STATED PROBLEM: Rewrite the material as a numbered list, leaving out any blank lines. Start at the line that contains "You are a GUI" and stop after the line that contains "Image resolution: width=1559".

ITEMS:

↓↓↓

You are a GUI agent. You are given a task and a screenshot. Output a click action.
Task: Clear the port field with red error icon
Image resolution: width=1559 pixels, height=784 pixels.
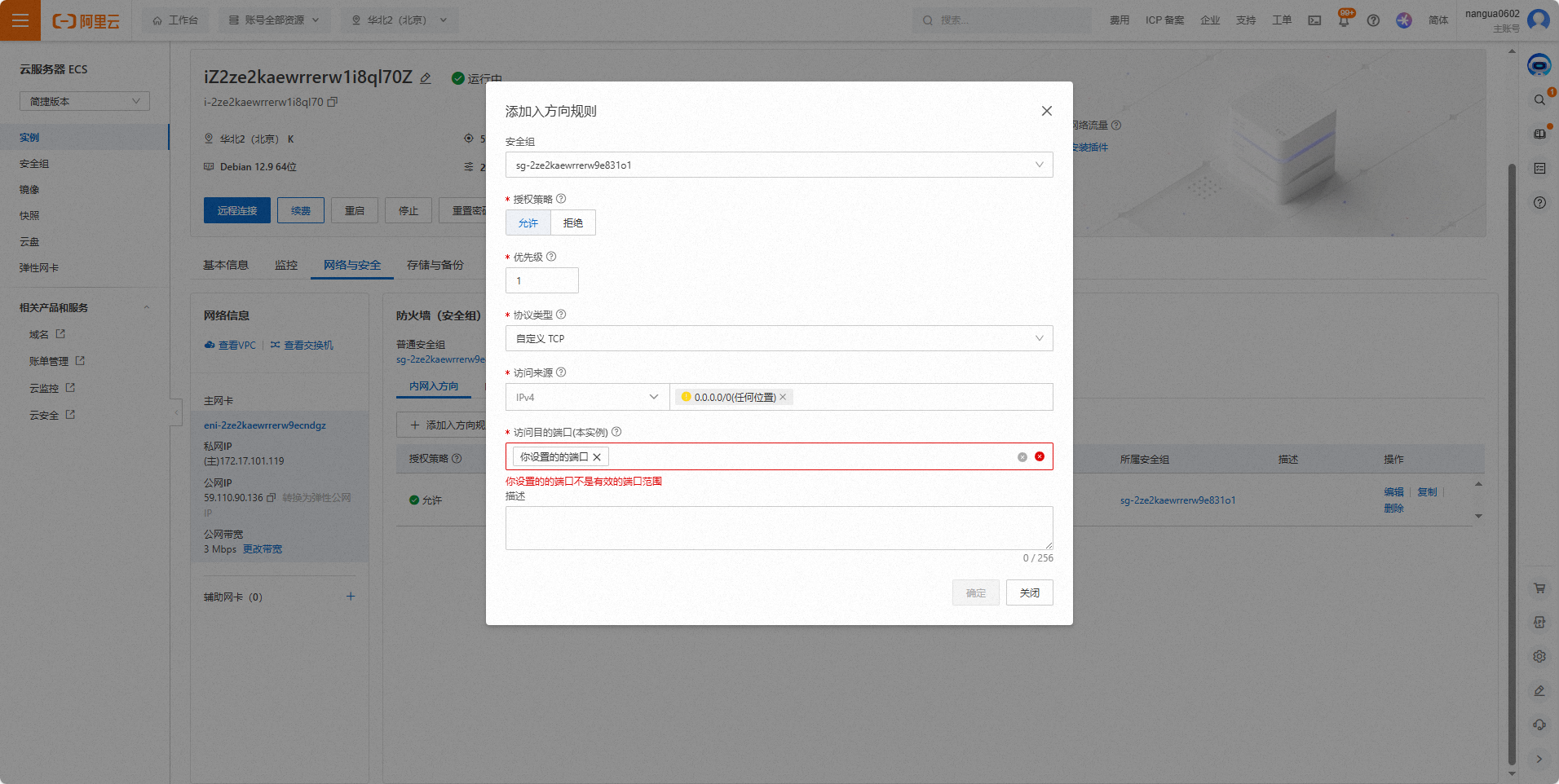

↑↑↑
↓↓↓

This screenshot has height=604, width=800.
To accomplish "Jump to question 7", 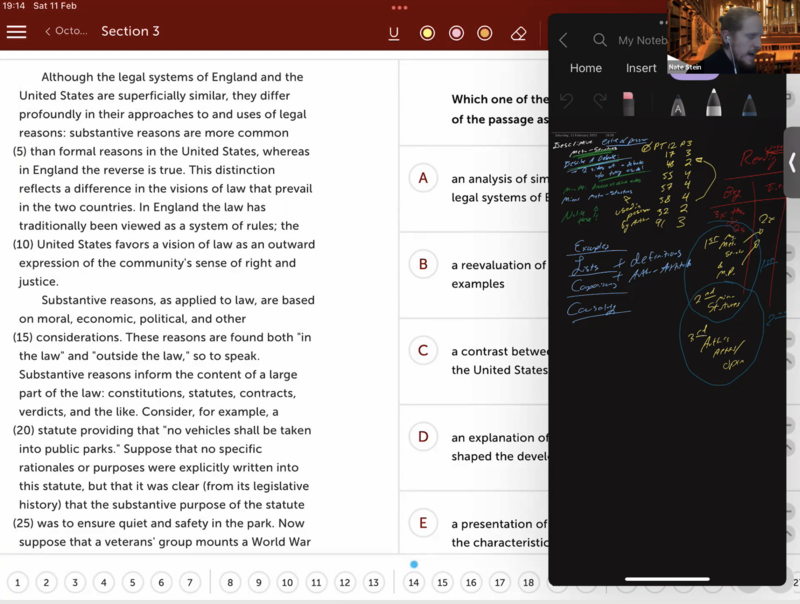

↑↑↑

RESPONSE BELOW:
1. You are a GUI agent. You are given a task and a screenshot. Output a click action.
2. Task: Clear the port field with red error icon
3. Image resolution: width=1559 pixels, height=784 pixels.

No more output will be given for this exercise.